Financing for Development Update 1
First drafting session of the outcome document of the third International Conference on Financing for Development
The first drafting session of the outcome document of the third International Conference on Financing for Development, Doha Declaration took place in New York, 28-30 January 2015. The Conference, which will be held in Addis Ababa, Ethiopia, from 13-16 July 2015, will focus on, inter alia: assessing progress in the implementation of the Monterrey Consensus and the Doha Declaration; addressing new and emerging issues; and reinvigorating and strengthening the financing for development follow-up process.

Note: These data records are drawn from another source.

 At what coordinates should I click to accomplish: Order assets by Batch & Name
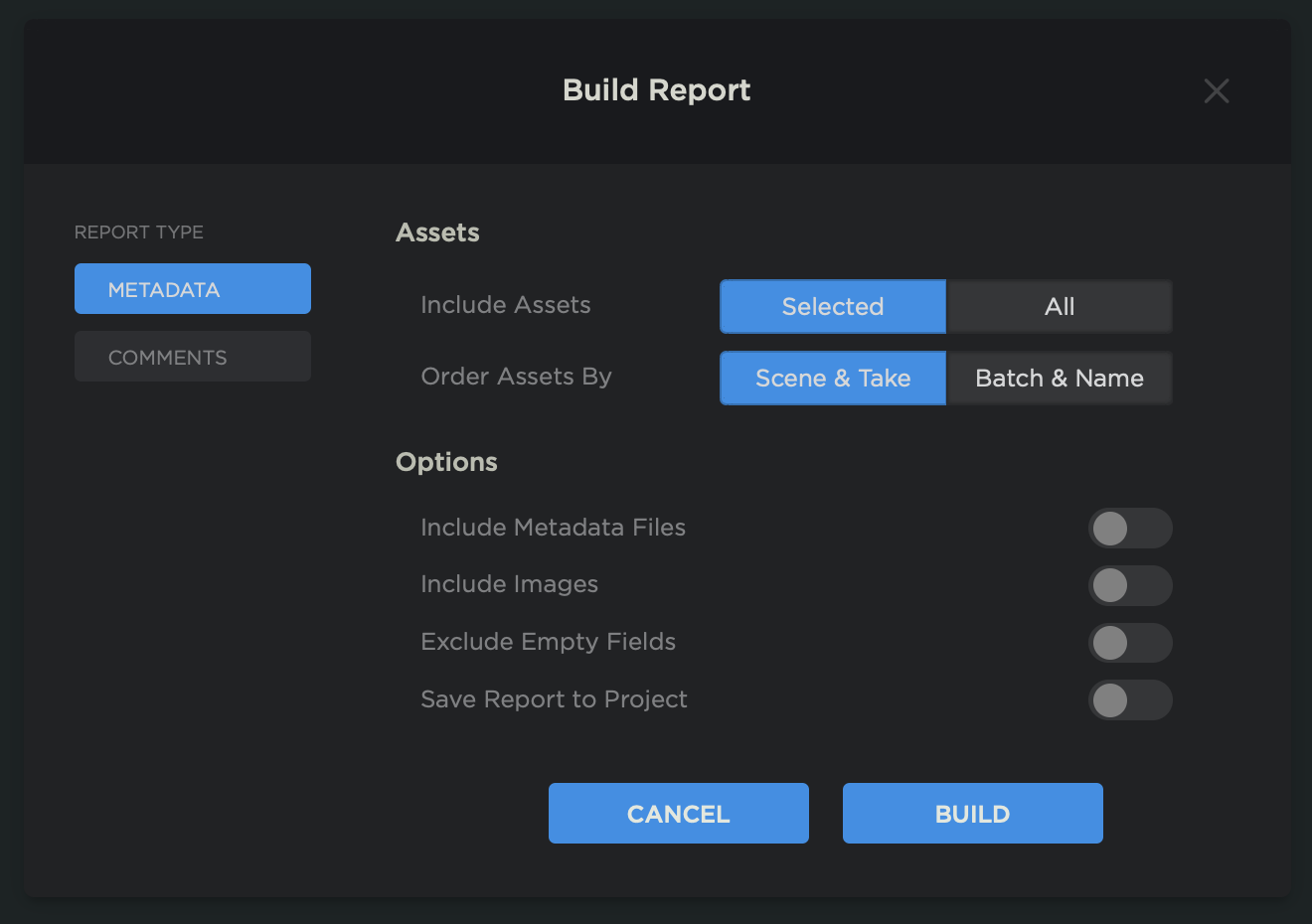[1059, 378]
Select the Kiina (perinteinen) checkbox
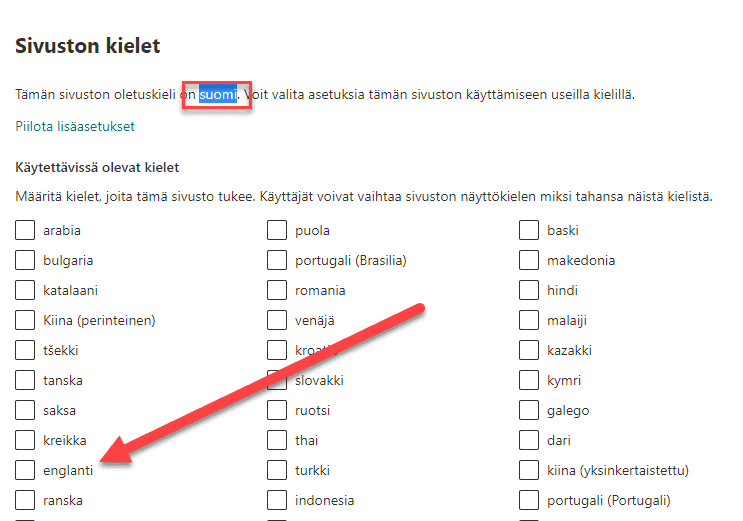This screenshot has height=521, width=743. pyautogui.click(x=26, y=321)
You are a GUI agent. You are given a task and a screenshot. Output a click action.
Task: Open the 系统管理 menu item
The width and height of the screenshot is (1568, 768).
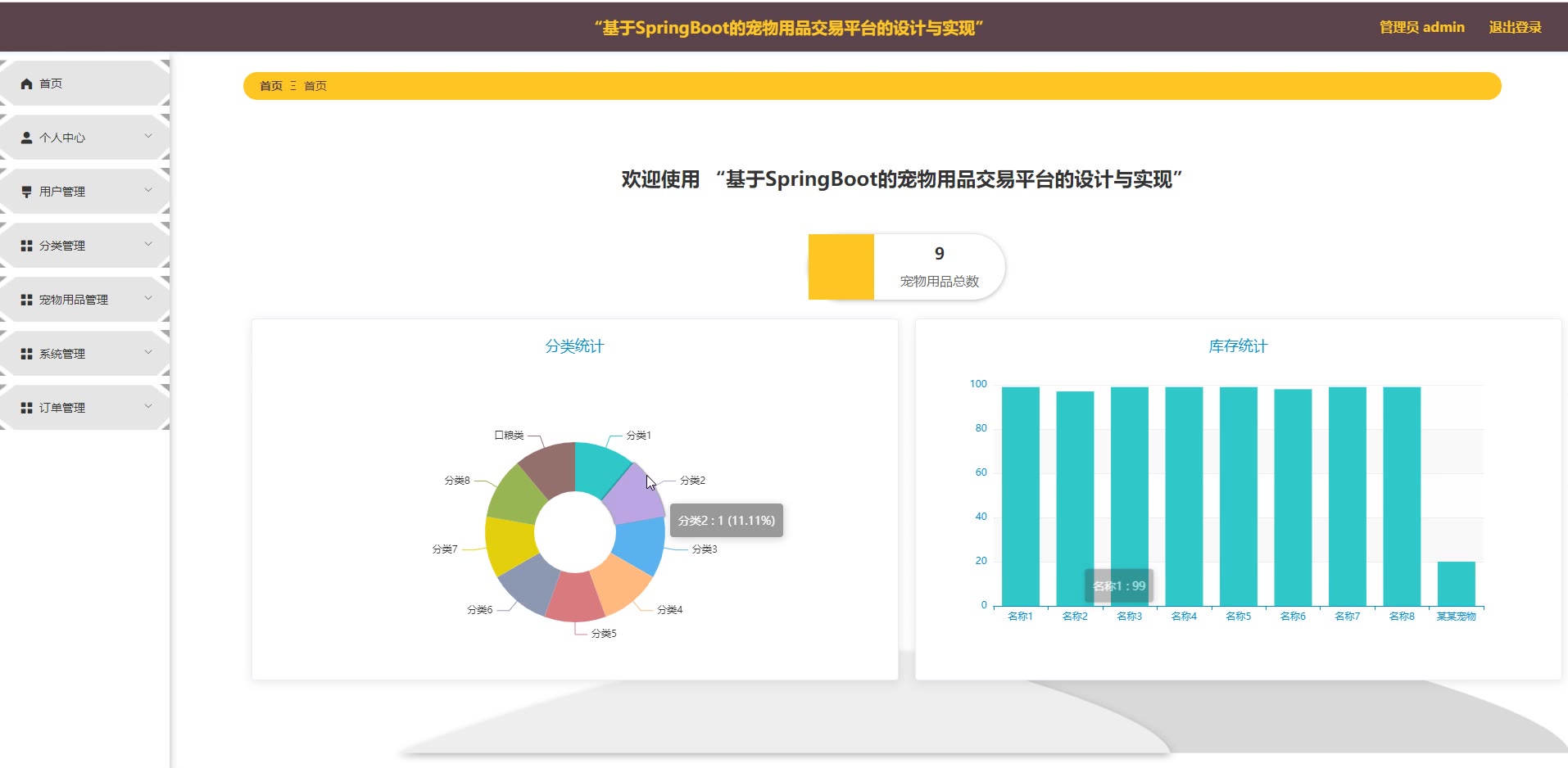62,354
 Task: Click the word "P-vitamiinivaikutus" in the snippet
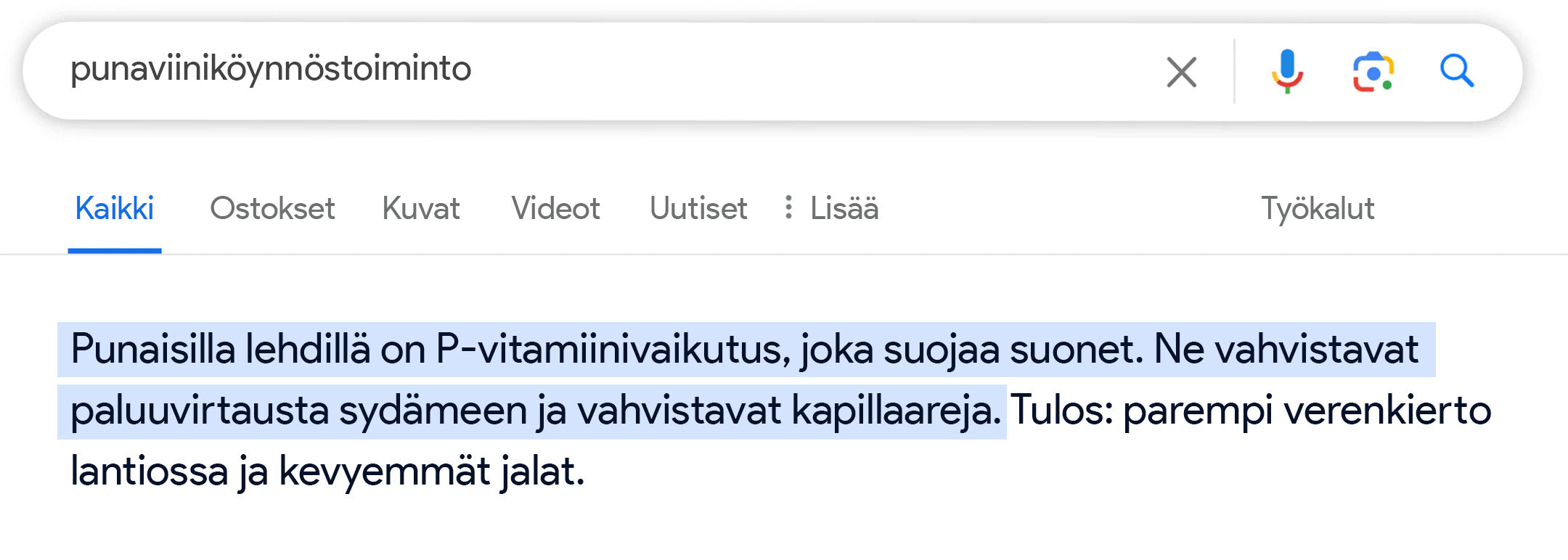pos(613,350)
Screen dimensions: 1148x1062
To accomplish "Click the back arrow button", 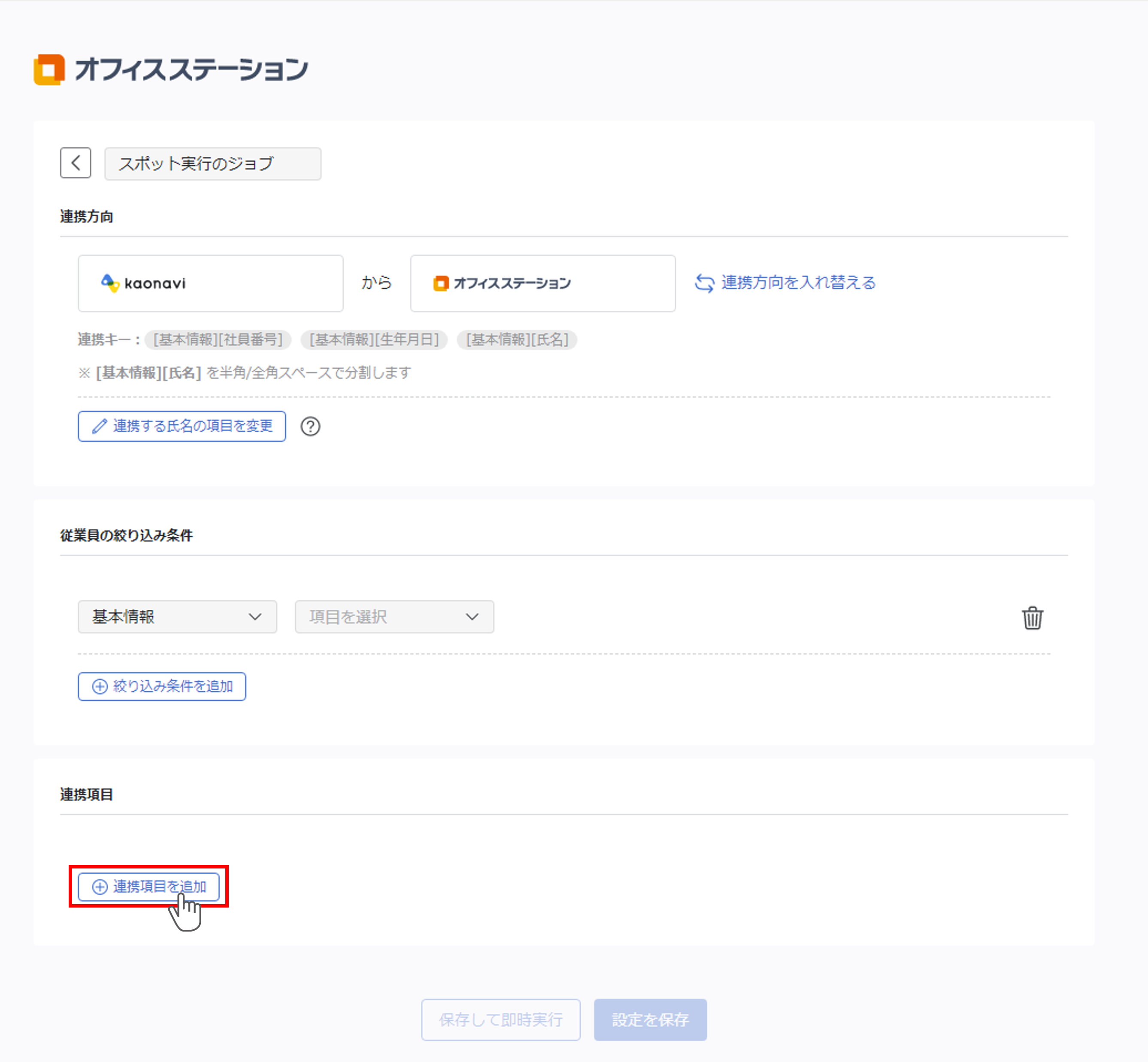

The outcome document, which is expected to be negotiated, and agreed at the Conference, to be held in Addis Ababa, Ethiopia, from 13-16 July 2015, will make an important contribution to the post-2015 development agenda. Drafting sessions are also planned for April and June 2015. In addition to the draft programme, Member States had before them the Elements paper.
Statements on Gender Equality
During the drafting session statements were made on issues related to gender equality, following the recognition in the Elements paper that commitments related to gender equality had not been met, including in reducing gender inequalities and on gender-responsive budgeting. In particular a statement on Gender Equality in the Financing for Development Process was made by Iceland, also on behalf of Albania, Austria, Cabo Verde, Czech Republic, Denmark, Finland, Germany, Israel, Japan, Liechtenstein, Netherlands, Norway, Papua New Guinea, Romania, Sweden, Switzerland, Thailand, and the UK. It referred specifically to domestic public finance and domestic resource mobilization, both budgeting and tax policies that provide important opportunities for reducing inequalities, particularly gender inequalities and gender dynamics around unpaid care work; and the lack of access for women to formal financial services. Global trade, financial and investment agreements, as recommended in the March 2014 Agreed Conclusions of the Commission on the Status of Women, should be conducive to the promotion of gender equality and women’s empowerment as well as the human rights of women and girls. There is a need for more systematic sex-disaggregated tracking and analysis of investment, as well as a more systematic analysis, monitoring and evaluation of the contributions of investments to the reduction of gender gaps. As the statement concluded, “If the Post-2015 Agenda shall really be transformative as is stressed again and again, the most necessary transformation would be to achieve gender equality.”
For full statement see: http://bit.ly/1FTllir
In addition, other Member States referred to gender equality in their interventions including Rwanda, Morocco (on behalf of the African Group) and Tuvalu.